Rosemary Orange Shortbread Cookies
Cooking time
Preparation time
Servings

Ingredients
- 2 cups all purpose flour
- 3/4 teaspoon salt
- 1 tablespoon crushed dried rosemary leaves
- 2 teaspoons dried orange peel *
- 1 cup Flora™ Plant Butter Unsalted
- 1/2 cup confectioners' sugar
- 1 teaspoon vanilla extract
Energy (kcal) | 2798 kcal |
Energy (kJ) | 11705 kJ |
Protein (g) | 26.4 g |
Carbohydrate incl. fibre (g) | 255.9 g |
Carbohydrate excl. fibre (g) | 247.3 g |
Sugar (g) | 59.9 g |
Fibre (g) | 8.6 g |
Fat (g) | 186.2 g |
Saturated fat (g) | 35.1 g |
Unsaturated fat (g) | 144.8 g |
Monounsaturated fat (g) | 88.6 g |
Polyunsaturated fat (g) | 56.3 g |
Trans fat (g) | 33.8 g |
Cholesterol (mg) | 0 mg |
Sodium (mg) | 1757 mg |
Salt (g) | 4.38 g |
Vitamin A (IU) | 8241 IU |
Vitamin C (mg) | 7.9 mg |
Calcium (mg) | 95 mg |
Iron (mg) | 4.11 mg |
Potassium (mg) | 356 mg |
Instructions
- Preheat oven to 350F°. Line 2 rimmed baking sheets with parchment paper. Combine flour and salt in medium bowl; set aside. Combine rosemary and orange peel; remove 2 teaspoons rosemary mixture and reserve for topping.

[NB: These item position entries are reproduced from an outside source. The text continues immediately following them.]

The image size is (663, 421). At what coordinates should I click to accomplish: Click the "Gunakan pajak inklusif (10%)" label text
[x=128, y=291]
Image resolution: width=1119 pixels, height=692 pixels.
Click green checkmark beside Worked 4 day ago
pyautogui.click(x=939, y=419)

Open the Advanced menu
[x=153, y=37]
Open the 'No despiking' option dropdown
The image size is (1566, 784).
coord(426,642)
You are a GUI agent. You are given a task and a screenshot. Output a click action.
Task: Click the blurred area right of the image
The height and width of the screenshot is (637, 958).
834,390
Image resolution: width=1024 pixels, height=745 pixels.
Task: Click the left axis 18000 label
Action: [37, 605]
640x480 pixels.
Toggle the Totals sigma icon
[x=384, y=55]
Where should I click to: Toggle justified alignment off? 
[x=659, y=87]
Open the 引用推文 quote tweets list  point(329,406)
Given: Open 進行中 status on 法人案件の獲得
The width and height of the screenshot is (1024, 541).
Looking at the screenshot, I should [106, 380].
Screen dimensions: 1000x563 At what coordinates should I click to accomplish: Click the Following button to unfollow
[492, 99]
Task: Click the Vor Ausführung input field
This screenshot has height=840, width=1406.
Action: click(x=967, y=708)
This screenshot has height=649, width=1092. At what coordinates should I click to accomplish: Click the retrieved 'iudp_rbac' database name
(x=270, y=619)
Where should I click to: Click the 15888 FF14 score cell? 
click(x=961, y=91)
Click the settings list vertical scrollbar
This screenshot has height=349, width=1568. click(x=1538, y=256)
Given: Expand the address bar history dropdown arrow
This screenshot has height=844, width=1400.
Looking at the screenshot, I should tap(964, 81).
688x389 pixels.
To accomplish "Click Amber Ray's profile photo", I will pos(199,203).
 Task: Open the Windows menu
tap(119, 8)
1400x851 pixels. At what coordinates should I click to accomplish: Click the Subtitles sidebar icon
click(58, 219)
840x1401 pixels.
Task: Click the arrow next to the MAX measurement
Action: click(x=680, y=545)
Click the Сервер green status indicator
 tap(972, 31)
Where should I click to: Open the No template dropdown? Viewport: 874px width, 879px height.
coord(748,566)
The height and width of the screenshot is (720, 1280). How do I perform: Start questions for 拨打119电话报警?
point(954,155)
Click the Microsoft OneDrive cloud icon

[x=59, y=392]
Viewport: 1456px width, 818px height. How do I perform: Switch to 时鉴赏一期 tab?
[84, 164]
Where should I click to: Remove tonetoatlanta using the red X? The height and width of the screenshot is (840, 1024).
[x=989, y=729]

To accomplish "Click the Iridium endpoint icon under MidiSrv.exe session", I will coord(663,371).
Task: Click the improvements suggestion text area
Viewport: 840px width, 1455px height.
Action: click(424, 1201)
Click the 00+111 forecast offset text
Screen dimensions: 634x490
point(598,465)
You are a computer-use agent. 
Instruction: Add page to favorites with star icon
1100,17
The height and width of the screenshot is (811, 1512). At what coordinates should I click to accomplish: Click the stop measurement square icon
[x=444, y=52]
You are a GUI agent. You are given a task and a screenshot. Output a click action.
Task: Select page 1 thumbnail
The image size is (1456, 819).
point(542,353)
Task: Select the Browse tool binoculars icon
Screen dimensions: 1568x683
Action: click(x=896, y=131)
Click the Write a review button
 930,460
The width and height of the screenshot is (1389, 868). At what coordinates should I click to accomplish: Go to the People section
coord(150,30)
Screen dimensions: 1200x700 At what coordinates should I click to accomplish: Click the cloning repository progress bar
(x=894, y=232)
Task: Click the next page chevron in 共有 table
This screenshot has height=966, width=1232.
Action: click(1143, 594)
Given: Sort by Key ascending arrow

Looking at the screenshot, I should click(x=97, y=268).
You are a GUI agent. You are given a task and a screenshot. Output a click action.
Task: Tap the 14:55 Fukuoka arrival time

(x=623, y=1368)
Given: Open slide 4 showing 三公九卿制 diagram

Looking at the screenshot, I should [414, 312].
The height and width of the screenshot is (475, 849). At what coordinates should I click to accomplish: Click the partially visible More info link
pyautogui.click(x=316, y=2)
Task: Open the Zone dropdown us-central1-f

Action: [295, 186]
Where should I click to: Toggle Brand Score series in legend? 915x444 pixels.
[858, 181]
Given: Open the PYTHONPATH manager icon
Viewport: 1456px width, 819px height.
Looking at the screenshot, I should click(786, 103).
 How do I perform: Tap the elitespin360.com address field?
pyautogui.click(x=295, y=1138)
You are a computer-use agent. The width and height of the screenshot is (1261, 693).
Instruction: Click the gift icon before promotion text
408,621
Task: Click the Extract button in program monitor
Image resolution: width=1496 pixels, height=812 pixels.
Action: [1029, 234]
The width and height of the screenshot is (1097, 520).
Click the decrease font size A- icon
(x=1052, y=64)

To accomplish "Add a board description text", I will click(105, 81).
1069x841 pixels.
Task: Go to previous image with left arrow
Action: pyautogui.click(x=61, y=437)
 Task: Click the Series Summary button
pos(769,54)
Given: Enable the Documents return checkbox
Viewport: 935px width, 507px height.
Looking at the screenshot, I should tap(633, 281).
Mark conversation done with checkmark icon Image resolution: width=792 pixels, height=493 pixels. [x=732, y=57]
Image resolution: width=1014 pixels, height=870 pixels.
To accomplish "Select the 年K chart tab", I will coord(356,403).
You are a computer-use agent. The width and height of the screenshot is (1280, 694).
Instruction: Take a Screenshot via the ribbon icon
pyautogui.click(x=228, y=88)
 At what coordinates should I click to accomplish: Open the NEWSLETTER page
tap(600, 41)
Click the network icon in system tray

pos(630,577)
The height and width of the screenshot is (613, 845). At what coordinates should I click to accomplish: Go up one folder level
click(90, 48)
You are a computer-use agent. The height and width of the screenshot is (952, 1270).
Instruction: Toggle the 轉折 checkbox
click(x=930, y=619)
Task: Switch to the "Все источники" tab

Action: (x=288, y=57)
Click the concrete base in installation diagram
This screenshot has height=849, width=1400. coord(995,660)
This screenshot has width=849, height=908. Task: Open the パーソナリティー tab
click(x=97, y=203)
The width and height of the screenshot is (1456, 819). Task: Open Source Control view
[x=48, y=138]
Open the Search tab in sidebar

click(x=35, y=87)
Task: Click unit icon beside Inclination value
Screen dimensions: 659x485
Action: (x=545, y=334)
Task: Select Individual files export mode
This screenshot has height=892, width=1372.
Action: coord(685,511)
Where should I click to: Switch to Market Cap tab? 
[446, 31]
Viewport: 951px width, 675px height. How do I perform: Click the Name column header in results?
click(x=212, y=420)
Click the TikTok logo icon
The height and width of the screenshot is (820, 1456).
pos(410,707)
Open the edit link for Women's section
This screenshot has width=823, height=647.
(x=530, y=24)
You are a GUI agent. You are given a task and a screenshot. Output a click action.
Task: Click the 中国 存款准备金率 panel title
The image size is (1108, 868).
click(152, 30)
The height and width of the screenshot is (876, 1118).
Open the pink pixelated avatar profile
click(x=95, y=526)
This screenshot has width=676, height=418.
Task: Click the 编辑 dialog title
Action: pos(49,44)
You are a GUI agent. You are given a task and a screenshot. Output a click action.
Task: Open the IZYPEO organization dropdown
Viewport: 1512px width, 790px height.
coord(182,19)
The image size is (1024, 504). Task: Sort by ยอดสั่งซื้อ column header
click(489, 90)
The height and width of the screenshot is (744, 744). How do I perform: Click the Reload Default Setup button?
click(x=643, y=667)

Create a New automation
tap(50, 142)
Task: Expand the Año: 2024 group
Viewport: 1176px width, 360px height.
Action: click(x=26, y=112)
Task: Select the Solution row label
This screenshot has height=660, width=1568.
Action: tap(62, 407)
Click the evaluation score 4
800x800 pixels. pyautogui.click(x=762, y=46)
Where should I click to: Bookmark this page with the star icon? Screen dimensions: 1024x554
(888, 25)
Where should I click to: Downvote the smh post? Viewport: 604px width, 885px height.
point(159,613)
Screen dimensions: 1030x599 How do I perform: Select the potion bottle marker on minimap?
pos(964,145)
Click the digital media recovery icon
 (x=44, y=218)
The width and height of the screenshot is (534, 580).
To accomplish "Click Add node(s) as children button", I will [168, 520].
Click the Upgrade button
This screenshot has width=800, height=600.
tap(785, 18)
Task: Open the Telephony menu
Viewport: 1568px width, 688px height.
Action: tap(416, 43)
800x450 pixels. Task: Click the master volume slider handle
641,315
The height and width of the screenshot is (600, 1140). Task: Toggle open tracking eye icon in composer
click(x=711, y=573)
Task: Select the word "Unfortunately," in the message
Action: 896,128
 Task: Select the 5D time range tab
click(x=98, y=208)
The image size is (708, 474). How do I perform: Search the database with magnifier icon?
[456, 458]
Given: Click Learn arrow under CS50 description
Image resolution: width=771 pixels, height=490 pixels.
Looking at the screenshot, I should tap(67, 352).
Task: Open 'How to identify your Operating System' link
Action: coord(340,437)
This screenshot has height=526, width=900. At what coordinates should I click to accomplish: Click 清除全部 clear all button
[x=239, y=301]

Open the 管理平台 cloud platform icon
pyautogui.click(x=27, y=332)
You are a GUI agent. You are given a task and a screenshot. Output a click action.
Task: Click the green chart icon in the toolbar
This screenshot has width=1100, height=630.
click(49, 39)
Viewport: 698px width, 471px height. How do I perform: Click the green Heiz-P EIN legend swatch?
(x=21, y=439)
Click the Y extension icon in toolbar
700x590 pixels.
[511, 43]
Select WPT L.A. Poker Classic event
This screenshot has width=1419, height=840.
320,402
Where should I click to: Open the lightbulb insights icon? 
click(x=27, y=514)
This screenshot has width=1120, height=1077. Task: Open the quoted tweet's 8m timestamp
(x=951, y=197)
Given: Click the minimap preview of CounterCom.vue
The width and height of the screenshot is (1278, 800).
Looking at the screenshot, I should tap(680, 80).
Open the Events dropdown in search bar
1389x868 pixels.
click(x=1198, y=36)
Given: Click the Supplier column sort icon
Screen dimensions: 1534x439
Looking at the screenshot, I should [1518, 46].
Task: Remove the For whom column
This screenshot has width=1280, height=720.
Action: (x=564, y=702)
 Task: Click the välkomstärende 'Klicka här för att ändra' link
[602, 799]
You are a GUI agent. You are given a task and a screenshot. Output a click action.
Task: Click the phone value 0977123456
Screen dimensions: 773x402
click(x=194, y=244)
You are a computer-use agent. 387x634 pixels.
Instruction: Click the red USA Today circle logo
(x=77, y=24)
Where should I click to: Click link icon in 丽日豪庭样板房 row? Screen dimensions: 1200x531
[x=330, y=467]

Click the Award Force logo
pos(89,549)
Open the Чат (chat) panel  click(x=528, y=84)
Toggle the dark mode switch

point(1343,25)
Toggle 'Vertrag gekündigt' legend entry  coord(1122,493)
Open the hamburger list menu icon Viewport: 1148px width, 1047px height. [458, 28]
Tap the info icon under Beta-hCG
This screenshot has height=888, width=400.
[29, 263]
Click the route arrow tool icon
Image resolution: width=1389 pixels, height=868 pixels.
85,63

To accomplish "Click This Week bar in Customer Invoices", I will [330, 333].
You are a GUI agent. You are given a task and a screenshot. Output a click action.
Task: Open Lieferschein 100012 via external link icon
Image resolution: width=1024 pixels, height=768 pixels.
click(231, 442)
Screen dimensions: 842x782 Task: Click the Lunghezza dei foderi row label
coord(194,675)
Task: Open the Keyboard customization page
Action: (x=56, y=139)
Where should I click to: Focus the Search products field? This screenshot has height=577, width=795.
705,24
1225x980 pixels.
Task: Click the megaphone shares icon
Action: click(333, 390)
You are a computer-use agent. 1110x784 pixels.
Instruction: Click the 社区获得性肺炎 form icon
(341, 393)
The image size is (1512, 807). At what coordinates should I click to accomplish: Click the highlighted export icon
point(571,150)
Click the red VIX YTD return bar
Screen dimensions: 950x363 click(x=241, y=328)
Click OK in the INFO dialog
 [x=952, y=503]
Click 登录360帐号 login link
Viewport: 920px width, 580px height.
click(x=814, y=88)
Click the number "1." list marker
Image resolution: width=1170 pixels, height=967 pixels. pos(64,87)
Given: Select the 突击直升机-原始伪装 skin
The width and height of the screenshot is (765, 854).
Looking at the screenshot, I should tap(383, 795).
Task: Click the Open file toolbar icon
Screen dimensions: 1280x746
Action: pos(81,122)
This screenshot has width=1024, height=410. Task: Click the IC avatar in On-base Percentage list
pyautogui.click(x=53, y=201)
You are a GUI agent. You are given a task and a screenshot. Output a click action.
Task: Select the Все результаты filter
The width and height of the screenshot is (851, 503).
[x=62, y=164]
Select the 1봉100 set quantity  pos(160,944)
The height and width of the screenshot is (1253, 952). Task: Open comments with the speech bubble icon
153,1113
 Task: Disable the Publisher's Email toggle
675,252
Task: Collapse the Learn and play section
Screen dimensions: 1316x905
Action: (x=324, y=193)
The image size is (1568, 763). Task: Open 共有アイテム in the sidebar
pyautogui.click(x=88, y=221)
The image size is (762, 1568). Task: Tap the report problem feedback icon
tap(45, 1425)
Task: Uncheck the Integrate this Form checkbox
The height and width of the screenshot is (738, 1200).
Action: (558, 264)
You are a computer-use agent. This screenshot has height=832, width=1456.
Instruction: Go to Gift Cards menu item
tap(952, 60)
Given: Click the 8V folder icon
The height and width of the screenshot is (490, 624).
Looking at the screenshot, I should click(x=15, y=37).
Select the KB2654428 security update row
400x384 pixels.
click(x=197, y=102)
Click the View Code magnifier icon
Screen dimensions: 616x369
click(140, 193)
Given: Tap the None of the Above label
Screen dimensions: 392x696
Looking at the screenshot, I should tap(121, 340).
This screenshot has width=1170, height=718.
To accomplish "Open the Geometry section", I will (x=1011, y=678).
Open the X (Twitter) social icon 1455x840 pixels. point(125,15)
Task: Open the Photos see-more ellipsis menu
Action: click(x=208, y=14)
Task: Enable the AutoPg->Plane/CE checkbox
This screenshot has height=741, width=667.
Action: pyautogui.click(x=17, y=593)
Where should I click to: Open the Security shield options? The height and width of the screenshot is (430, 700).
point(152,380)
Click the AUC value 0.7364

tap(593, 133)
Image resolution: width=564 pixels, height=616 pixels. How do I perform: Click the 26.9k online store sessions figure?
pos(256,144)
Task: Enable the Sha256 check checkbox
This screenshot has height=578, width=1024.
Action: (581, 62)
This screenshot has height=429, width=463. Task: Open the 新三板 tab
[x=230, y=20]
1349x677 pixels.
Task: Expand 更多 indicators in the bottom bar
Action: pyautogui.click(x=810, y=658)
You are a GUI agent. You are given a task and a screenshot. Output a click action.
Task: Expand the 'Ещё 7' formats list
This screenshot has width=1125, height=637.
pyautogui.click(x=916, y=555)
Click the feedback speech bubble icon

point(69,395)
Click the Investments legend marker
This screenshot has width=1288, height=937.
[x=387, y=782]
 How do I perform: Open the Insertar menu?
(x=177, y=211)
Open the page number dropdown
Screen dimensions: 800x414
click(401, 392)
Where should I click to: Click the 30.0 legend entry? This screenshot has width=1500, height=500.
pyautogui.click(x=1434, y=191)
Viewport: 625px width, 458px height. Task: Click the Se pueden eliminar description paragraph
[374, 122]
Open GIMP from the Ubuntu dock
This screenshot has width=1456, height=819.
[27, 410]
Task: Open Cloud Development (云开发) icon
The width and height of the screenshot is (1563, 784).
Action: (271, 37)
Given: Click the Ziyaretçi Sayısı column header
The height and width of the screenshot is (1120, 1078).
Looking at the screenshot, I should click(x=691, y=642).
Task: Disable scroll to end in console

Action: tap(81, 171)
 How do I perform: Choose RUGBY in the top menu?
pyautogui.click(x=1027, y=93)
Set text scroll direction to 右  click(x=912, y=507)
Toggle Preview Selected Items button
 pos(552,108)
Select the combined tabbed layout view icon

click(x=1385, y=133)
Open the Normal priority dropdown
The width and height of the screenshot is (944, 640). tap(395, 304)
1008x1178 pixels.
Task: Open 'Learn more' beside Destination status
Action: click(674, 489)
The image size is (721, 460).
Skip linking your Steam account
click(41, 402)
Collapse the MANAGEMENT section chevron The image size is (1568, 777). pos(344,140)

- Beat Flora Plant Butter in large bowl with electric mixer until fluffy, about 3 minutes. Beat in confectioners’ sugar, rosemary and orange peel mixture and vanilla until pale and fluffy, scraping down sides of bowl occasionally, about 2 minutes. Beat in flour mixture on low speed just until blended and dough sticks together when pinched with fingers.
- Roll dough into 1-inch balls with lightly floured hands and arrange on prepared baking sheets, 2 inches apart. Use a flat bottom glass or cup dipped in flour, to gently flatten each ball to 1/4-inch thickness. Lighly sprinkle reserved rosemary mixture over cookies.
- Bake 12 to 14 minutes or until firm and golden on bottoms. Cookies should be pale on top. Cool 2 minutes on wire rack; remove from baking sheets and cool completely.